*Your assignment*.
Lines from the records below that contain the word "radio" are to be copied out.
***
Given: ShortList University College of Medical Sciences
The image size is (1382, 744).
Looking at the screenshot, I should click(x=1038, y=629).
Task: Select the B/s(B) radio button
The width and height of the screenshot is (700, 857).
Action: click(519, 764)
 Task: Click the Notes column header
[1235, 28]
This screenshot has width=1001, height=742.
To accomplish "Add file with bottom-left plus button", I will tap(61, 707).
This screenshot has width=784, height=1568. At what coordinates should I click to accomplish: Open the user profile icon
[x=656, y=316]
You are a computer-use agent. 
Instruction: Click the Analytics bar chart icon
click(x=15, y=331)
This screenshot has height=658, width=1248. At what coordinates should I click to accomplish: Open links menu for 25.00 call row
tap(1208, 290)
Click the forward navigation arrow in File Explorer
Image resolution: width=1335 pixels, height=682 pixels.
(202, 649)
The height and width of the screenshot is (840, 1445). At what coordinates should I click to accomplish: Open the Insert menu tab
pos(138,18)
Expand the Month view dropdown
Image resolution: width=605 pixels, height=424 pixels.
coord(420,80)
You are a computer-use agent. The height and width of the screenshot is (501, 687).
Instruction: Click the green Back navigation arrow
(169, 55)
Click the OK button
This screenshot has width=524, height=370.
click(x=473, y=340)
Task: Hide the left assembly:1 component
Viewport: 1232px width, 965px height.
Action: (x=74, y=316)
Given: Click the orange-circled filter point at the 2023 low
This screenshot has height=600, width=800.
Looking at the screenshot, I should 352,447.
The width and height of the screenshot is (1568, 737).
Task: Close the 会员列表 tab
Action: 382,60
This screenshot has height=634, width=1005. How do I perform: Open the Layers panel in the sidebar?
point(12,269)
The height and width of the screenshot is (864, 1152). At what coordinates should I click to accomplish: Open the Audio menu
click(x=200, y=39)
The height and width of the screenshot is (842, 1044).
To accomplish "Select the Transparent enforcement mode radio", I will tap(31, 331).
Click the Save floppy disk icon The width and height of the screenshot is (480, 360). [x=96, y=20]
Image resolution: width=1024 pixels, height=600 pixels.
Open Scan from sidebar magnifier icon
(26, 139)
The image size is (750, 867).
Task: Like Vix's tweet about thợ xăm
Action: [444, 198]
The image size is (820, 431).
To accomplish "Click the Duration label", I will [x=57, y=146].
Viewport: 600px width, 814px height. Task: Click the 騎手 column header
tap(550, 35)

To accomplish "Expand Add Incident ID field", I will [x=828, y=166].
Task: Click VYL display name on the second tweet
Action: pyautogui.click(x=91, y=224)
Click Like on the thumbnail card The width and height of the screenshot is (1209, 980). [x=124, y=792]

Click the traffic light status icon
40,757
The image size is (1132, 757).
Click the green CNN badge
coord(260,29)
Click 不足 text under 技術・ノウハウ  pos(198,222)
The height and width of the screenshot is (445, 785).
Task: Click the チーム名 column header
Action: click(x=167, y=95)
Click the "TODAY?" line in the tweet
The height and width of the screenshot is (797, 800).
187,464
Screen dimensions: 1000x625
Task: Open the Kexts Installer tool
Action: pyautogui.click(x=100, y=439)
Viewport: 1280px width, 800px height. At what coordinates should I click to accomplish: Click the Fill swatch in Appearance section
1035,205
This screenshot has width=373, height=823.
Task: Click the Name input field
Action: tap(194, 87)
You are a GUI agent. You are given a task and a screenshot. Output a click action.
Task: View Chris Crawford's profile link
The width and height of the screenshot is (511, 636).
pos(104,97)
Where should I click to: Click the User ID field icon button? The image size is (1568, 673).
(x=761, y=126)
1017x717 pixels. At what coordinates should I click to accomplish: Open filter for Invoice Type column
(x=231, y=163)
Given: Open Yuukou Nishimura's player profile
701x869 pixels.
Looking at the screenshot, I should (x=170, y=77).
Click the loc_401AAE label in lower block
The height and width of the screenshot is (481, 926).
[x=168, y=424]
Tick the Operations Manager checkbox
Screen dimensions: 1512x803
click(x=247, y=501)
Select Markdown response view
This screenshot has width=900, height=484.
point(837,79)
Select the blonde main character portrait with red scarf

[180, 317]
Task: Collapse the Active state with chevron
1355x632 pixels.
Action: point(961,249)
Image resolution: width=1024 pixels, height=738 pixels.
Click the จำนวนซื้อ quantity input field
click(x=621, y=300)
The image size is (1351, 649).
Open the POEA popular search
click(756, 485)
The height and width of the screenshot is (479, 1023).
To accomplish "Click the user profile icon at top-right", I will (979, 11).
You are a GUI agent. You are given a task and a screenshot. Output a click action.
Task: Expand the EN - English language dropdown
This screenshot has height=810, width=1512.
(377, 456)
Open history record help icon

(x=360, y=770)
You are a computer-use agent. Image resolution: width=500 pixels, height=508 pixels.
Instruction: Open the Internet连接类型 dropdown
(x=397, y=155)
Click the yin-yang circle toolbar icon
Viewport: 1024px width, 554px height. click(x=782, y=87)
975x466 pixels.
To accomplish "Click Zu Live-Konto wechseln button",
***
*Your response*.
Task: Select the B/s(B) radio button
To accomplish "Select the Transparent enforcement mode radio", I will tap(31, 331).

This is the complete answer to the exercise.